Hier greift wieder der Nackentest! Ich habe mich nachts um 2 Uhr buchstäblich wie ein Ninja in sein Zimmer geschlichen, vorsichtig zwei Finger hinten in seinen Schlafsack gesteckt und seinen Nacken gefühlt. Wenn er warm war, bin ich umgedreht und habe weitergeschlafen. Ignoriert die Hände einfach, denn Babyhände lügen.

Sind Strumpfhosen für Neugeborene (Jungen oder Mädchen) nötig?

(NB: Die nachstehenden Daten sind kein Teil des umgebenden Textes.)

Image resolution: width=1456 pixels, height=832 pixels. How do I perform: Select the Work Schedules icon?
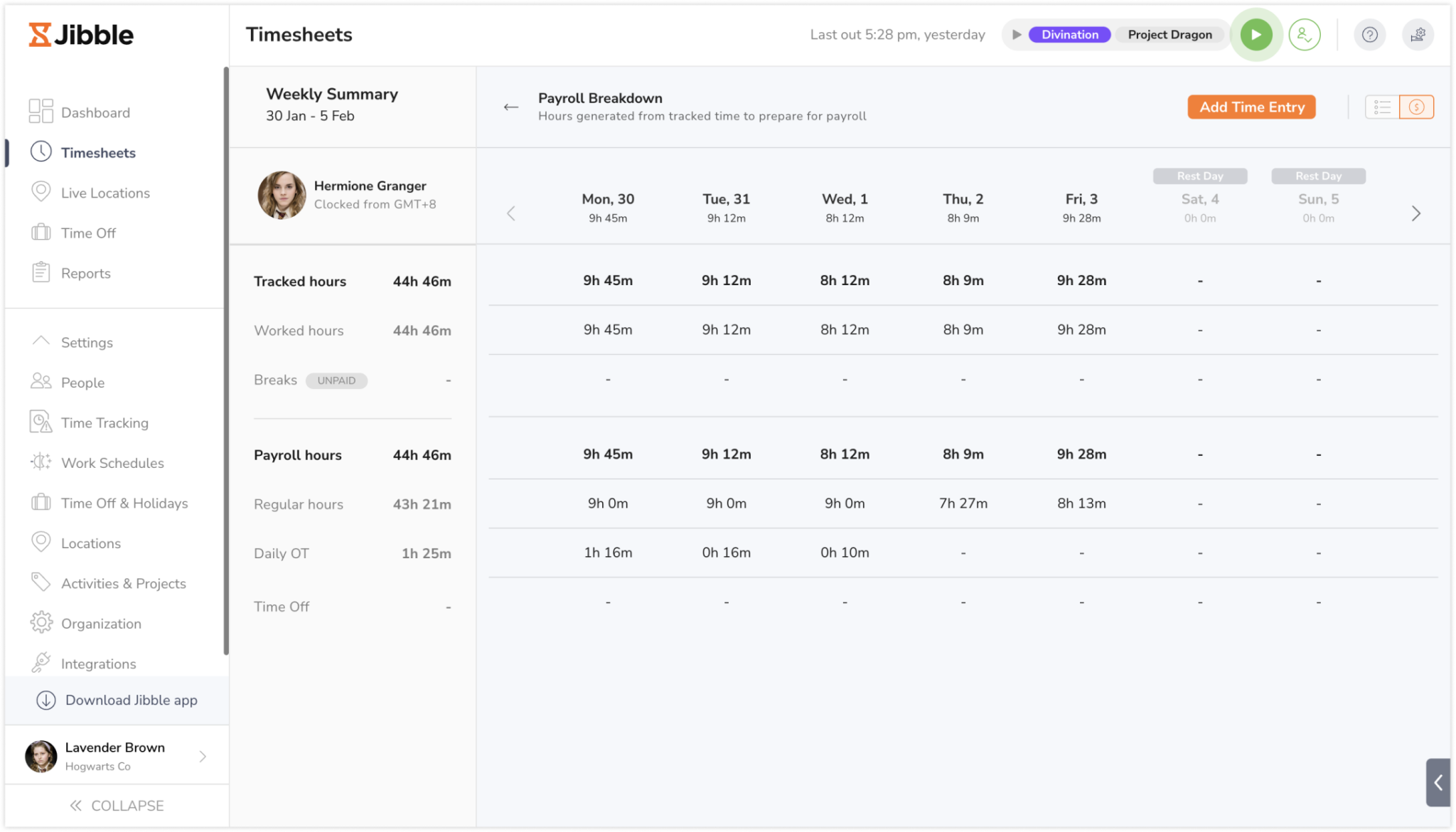(x=41, y=462)
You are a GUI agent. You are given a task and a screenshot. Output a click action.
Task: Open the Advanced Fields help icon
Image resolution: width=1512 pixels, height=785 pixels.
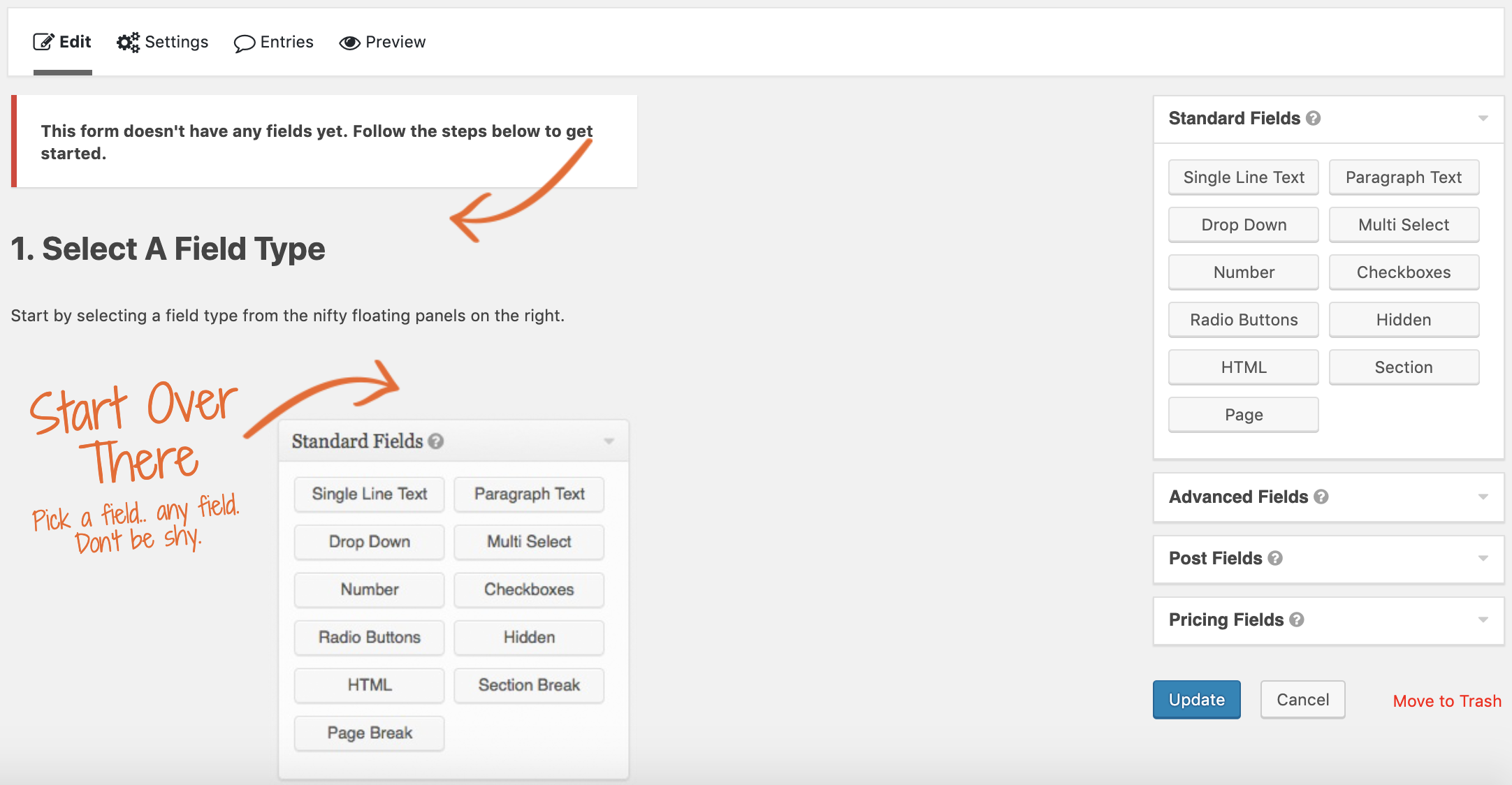coord(1321,497)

Oh Gott, einem zappelnden Neugeborenen eine Strumpfhose anzuziehen ist so, als würde man versuchen, nasse Spaghetti in einen Strohhalm zu schieben. Ich habe Strumpfhosen absolut gehasst und mich nach der ersten Woche geweigert, sie zu kaufen.

Muss man Winterjacken waschen, bevor man sie anzieht?

Ja, alles. Sogar die Outdoor-Kleidung und die Mützen. Mein Kinderarzt war da super streng, weil die Chemikalien aus der Textilherstellung anscheinend bei frischer Babyhaut wahnsinnige Kontaktekzeme auslösen können. Wascht einfach alles, bevor sie es tragen, aber lasst den Weichspüler auf jeden Fall weg – dieser stark parfümierte Mist ist noch viel schlimmer für ihre empfindliche Haut.

Wie funktioniert das Tragen von Babys im Winter?

Wenn ihr das Baby unter eurem eigenen riesigen Umstandsmantel oder einer speziellen Tragejacke vor die Brust schnallt, braucht es auf gar keinen Fall einen Schneeanzug. Eure Körperwärme ist buchstäblich ein Heizofen. Wenn ich Maya in einen dicken Fleeceanzug gesteckt und sie dann an mich geschnallt hätte, wären wir beide auf dem Gehweg zu einer Pfütze zerschmolzen. Bleibt einfach bei ihrer normalen Hauskleidung, einer richtig warmen Strickmütze und dicken Wollschühchen, um die kleinen Füßchen zu wärmen, die unten heraushängen.